** Text extract **
☆ ☆ ☆

Neutral Citation Number: [2008] EWCA Civ 26
Case No: B2/2007/1047
IN THE SUPREME COURT OF JUDICATURE
COURT OF APPEAL (CIVIL DIVISION)

ON APPEAL FROM LUTON COUNTY COURT

MR RECORDER HOLLANDER QC

Royal Courts of Justice

Strand, London, WC2A 2LL

Date: 31/01/2008

Before :

THE MASTER OF THE ROLLS

THE RIGHT HONOURABLE LORD JUSTICE LONGMORE
and

THE RIGHT HONOURABLE LORD JUSTICE RICHARDS

Between :

THE COUNTY HOMESEARCH COMPANY (THAMES & CHILTERNS) LIMITED

Respondent

- and -

DAVID COWHAM

Appellant

Mr Mark Warwick (instructed by Addleshaw Goddard Llp) for the Appellant

Mr Hugh Sims (instructed by Michelmores Llp) for the Respondent

Hearing dates : 16th January 2008

Judgment

Lord Justice Longmore:

Introduction

1.

This is an appeal from the Luton County Court (Mr Recorder Hollander QC) about a buying agent’s commission. In 2005 Mr and Mrs Cowham wanted to buy a house within a reasonable distance of Bushey in Hertfordshire where Mrs Cowham’s parents lived. They saw an advertisement in Country Life placed by County Homesearch (Thames & Chiltern) Ltd (“County Homesearch”) offering its services as a purchaser’s agent to find a property and decided to avail themselves of those services. On 5th July 2005 Mr Cowham met a director of County Homesearch by the name of Mr Le Neve Foster and, after paying him a registration fee of £500, signed a copy of its standard Terms and Conditions. The contract was to last for six months and a further year unless terminated by one month’s notice by either party. By clause 2 County Homesearch undertook “to work with you to find a suitable property for you to purchase”. Clause 3 was headed “FEES” and provided as follows:-

“We will be expending considerable time and effort on your behalf to find a suitable property for you.

Our Registration Fee is GB£500 (inclusive of VAT).

In addition our fees amount to the greater of either 1.5% of the purchase price or 15% of the negotiated saving between the asking price and the price you have agreed to pay for any property you exchange contracts to purchase an interest in or one month’s rental in respect of any property you agree to rent, during the continuance or within one year after the date of termination or expiry of this agreement.

For the purposes of our Agreement, we shall be deemed to have introduced a property to you if you have either received the particulars of a property from ourselves directly or indirectly or from any of the firms of estate agents with whom we have regular contact or through agents or individuals whom you have instructed us to negotiate with on your behalf.”

The Recorder described this clause as “very odd”. That is, no doubt, partly because the clause does not make clear what the event is pursuant to which the fee of 1.5% of the purchase price becomes payable. There clearly has to be an exchange of contracts. But there must be some connection between that exchange and County Homesearch. Although the clause does not say so in terms, that connection must presumably be an introduction of some kind since the clause provides a series of possible events on the happening of which “we shall be deemed to have introduced a property to you”.

☆ ☆ ☆

** Written task 1 **
Decide whether each statement agrees with the Court of Appeal judgment above: (a) the agreement was to run for six months and a further year unless either party gave one month's notice; (b) Mr Cowham paid a registration fee of £1,000; (c) the Recorder found the fees clause clear. For each, answer yes or no and quote the deciding words.

** Records for the task **
☆ ☆ ☆

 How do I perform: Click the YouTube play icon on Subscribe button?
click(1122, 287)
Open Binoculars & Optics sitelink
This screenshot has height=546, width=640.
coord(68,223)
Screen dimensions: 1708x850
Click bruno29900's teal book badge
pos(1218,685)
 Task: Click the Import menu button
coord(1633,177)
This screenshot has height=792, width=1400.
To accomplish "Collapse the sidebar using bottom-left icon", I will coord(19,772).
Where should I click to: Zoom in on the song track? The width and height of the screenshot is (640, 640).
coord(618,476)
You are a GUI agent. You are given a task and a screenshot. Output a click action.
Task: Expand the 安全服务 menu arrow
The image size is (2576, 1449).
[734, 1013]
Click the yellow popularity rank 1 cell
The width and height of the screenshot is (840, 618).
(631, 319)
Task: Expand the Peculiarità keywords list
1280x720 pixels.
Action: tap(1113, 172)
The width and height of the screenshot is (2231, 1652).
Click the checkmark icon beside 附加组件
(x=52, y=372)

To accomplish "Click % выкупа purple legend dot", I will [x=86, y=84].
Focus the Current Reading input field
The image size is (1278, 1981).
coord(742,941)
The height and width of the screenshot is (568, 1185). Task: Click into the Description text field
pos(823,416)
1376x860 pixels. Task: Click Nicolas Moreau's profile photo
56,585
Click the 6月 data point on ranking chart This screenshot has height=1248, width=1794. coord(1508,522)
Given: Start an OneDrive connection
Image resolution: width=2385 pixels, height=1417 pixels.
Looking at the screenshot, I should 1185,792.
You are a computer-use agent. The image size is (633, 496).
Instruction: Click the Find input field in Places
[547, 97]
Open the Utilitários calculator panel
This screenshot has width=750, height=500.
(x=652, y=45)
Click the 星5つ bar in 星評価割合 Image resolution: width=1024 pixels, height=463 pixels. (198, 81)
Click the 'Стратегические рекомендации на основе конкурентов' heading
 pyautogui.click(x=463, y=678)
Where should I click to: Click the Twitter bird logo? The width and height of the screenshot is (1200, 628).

☆ ☆ ☆

** Written task 2 **
Duplicate the lines of the entries, starting with the line that contains "Screen dimensions: 1708x850" and going on through the line that contains "(x=652, y=45)".

** Problem solution 1 **
(a) Yes: "The contract was to last for six months and a further year unless terminated by one month’s notice by either party."
(b) No: "after paying him a registration fee of £500"
(c) No: "The Recorder described this clause as “very odd”."

** Problem solution 2 **
Screen dimensions: 1708x850
Click bruno29900's teal book badge
pos(1218,685)
 Task: Click the Import menu button
coord(1633,177)
This screenshot has height=792, width=1400.
To accomplish "Collapse the sidebar using bottom-left icon", I will coord(19,772).
Where should I click to: Zoom in on the song track? The width and height of the screenshot is (640, 640).
coord(618,476)
You are a GUI agent. You are given a task and a screenshot. Output a click action.
Task: Expand the 安全服务 menu arrow
The image size is (2576, 1449).
[734, 1013]
Click the yellow popularity rank 1 cell
The width and height of the screenshot is (840, 618).
(631, 319)
Task: Expand the Peculiarità keywords list
1280x720 pixels.
Action: tap(1113, 172)
The width and height of the screenshot is (2231, 1652).
Click the checkmark icon beside 附加组件
(x=52, y=372)

To accomplish "Click % выкупа purple legend dot", I will [x=86, y=84].
Focus the Current Reading input field
The image size is (1278, 1981).
coord(742,941)
The height and width of the screenshot is (568, 1185). Task: Click into the Description text field
pos(823,416)
1376x860 pixels. Task: Click Nicolas Moreau's profile photo
56,585
Click the 6月 data point on ranking chart This screenshot has height=1248, width=1794. coord(1508,522)
Given: Start an OneDrive connection
Image resolution: width=2385 pixels, height=1417 pixels.
Looking at the screenshot, I should 1185,792.
You are a computer-use agent. The image size is (633, 496).
Instruction: Click the Find input field in Places
[547, 97]
Open the Utilitários calculator panel
This screenshot has width=750, height=500.
(x=652, y=45)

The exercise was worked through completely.